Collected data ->
[start]

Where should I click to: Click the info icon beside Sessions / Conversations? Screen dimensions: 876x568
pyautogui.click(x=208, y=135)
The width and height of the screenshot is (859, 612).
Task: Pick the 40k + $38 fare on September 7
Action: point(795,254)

[end]

Transcribe every line of the listing above without any change.

Where should I click to: Click the info icon beside Sessions / Conversations? Screen dimensions: 876x568
pyautogui.click(x=208, y=135)
The width and height of the screenshot is (859, 612).
Task: Pick the 40k + $38 fare on September 7
Action: point(795,254)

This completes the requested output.